# Task goal
Reproduce the records below word for word, leaving out the pictures.

# Given data

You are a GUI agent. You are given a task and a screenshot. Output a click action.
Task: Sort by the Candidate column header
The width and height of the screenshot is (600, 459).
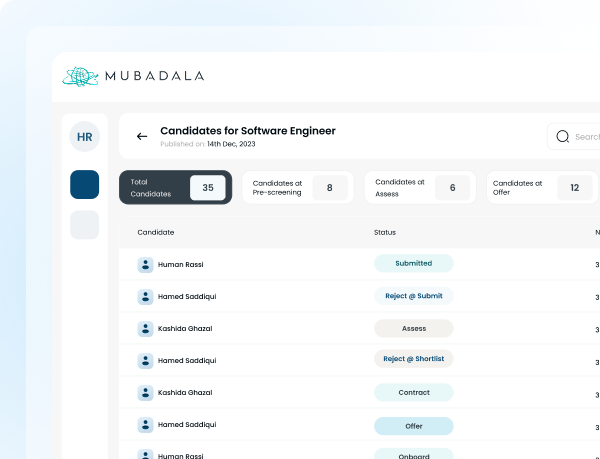pos(156,232)
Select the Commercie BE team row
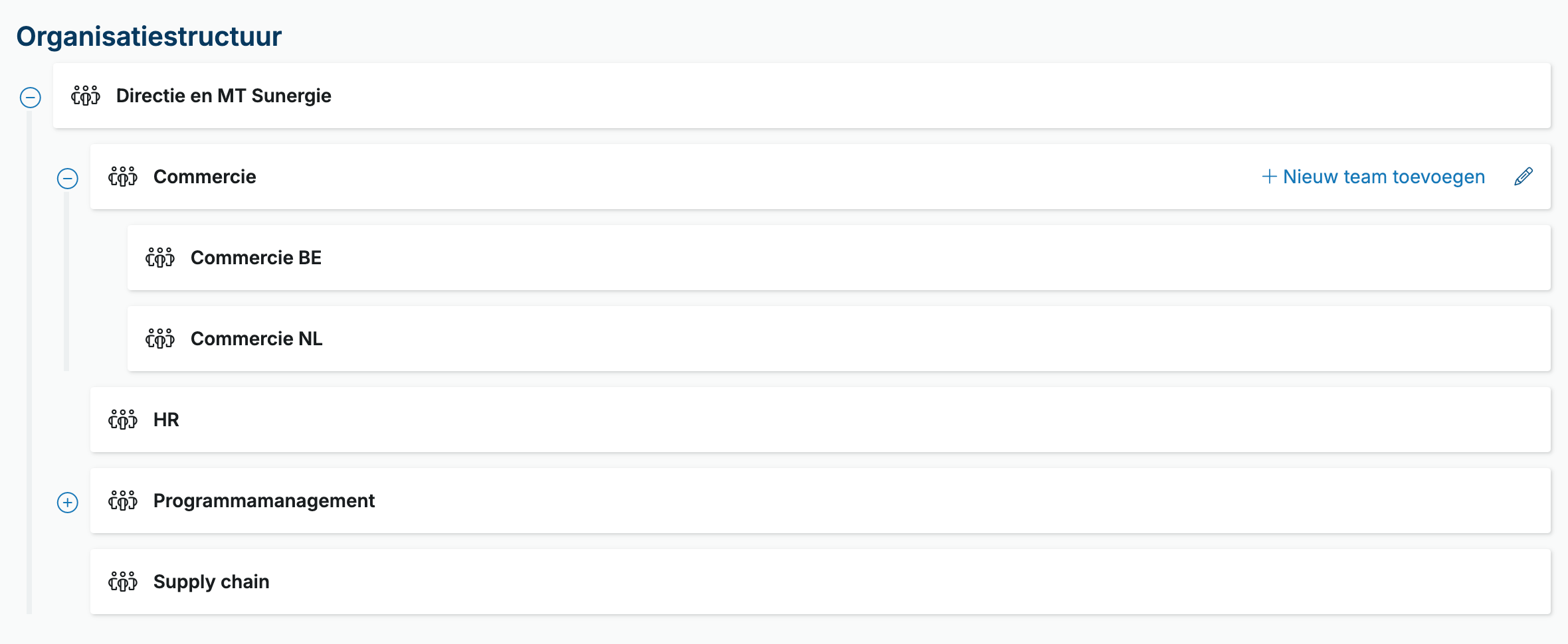Viewport: 1568px width, 644px height. click(x=839, y=258)
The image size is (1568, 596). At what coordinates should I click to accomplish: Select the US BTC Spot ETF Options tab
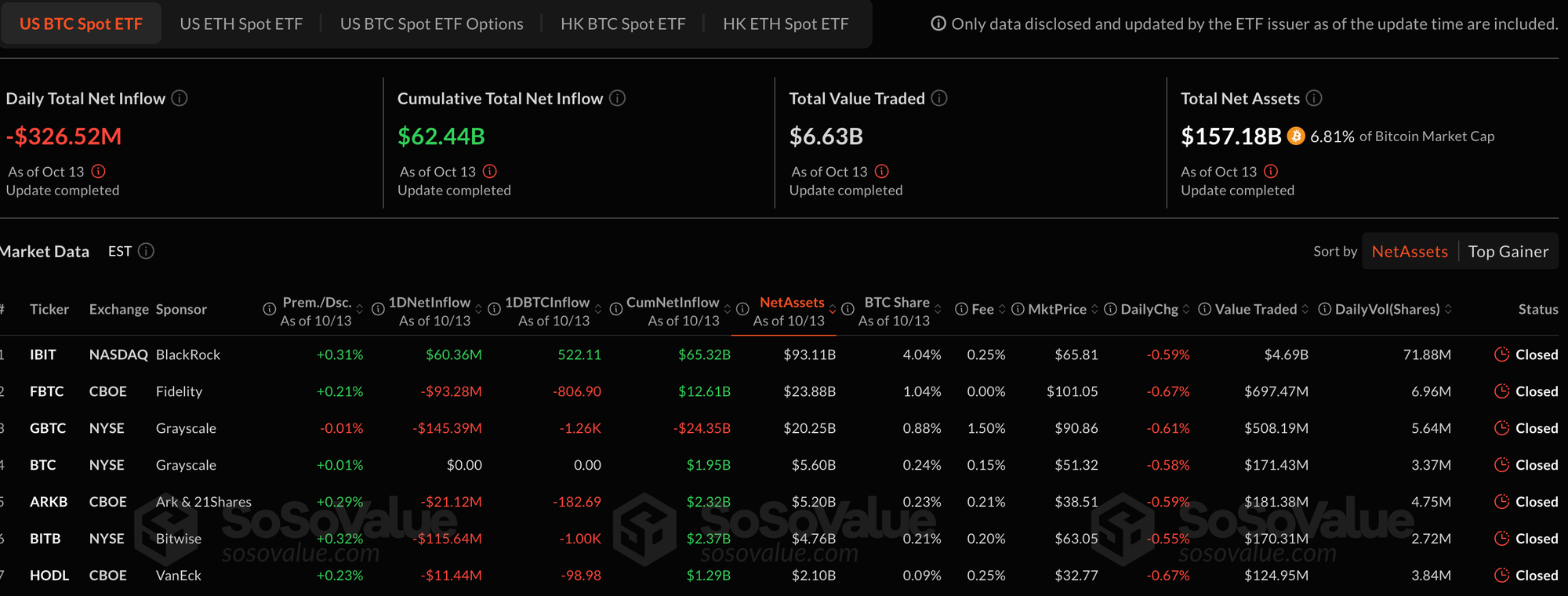(x=431, y=24)
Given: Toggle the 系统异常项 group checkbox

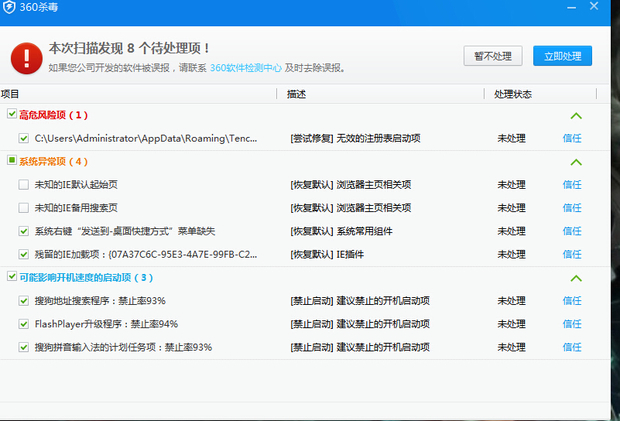Looking at the screenshot, I should (x=11, y=161).
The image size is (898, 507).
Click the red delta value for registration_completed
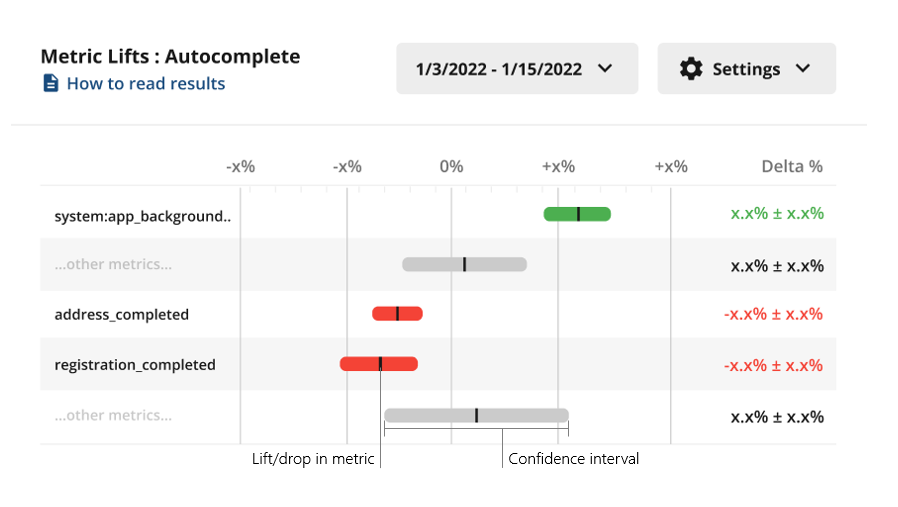coord(773,365)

# Exercise response
You are a GUI agent. You are given a task and a screenshot. Output a click action.
Task: Sort by the Candidate column header
The width and height of the screenshot is (600, 459).
pos(156,232)
Select the Commercie BE team row
Viewport: 1568px width, 644px height. click(x=839, y=258)
The image size is (1568, 596). At what coordinates should I click to accomplish: Select the US BTC Spot ETF Options tab
(x=431, y=24)
Given: Toggle the 系统异常项 group checkbox

Looking at the screenshot, I should (x=11, y=161).
The image size is (898, 507).
Click the red delta value for registration_completed
coord(773,365)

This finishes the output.